* WRITTEN INSTRUCTION
In the abstract below on unpunctuated poetry, what type of neural network is trained to identify the punctuation?

* SOURCE
- - - - -

How to Identify Speech when Translating Unpunctuated Poetry

Abstract:

A large proportion of (post)-modern poetry contains no or hardly any punctuation. In our contribution, we will investigate how well punctuation information can be recovered for postmodern poetry based on the information contained in the text and speech of free verse poems. We use the world's largest corpus of spoken (post-)modern poetry from our partner lyrikline which contains the corresponding audio recording of each poem as spoken by the original author and features translations for many of the poems. We identify lines that contain a phrase break in the middle of the poetic line, which may already be helpful for philological analysis on one hand, and identify the position of the break in the line on the other hand. We select those poetic lines that contain one or more punctuation characters that typically indicate a phrase break in poetry (.,;:!?/) somewhere in the middle (rather than only at the end of the line) as our target class. We train a neural network (bidirectional recurrent neural network (RNN) based on gated recurrent units (GRU) with attention) that combines audio and textual features to identify the punctuation with the goal of applying it to reconstruct them within a corpus of unpunctuated poems. Our results clearly indicate that speech is helpful for recovering the constituency structure of post-modern poetry that is partially obfuscated by missing punctuation.


Year: 2020
In session: Poster
Pages: 165 to 172

- - - - -

* RECORDED INFORMATION
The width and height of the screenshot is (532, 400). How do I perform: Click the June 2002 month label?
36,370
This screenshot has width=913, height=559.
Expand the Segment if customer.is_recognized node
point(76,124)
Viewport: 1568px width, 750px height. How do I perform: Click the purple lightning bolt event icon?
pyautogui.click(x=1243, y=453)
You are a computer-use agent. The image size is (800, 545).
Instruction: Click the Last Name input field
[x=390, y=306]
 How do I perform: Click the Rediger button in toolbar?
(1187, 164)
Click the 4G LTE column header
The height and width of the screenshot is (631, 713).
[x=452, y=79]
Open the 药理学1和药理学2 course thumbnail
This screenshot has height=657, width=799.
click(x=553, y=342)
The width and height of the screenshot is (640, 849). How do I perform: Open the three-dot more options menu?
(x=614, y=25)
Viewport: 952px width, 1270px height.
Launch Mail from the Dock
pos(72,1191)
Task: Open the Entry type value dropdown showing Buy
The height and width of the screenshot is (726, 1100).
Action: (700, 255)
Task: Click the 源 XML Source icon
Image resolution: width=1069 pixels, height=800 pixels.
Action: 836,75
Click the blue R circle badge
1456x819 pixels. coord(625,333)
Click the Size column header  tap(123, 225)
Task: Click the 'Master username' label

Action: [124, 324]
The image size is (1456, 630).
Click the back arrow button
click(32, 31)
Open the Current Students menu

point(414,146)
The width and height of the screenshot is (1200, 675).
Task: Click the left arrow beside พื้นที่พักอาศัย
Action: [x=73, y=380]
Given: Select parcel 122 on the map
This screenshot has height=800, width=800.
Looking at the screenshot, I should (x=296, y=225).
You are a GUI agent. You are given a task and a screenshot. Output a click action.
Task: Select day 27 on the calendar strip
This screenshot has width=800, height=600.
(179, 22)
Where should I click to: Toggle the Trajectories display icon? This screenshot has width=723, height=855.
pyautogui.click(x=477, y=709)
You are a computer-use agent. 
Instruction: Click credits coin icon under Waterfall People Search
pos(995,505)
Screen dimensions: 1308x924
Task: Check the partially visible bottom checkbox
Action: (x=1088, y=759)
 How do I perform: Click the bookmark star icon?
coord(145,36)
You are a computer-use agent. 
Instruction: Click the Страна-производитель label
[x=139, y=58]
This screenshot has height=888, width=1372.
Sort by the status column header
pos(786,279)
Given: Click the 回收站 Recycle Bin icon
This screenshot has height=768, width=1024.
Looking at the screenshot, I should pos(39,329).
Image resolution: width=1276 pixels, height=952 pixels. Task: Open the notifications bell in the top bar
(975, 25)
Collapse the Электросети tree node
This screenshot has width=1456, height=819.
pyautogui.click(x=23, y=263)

- - - - -

* EXPECTED OUTPUT
A bidirectional recurrent neural network (RNN) based on gated recurrent units (GRU) with attention.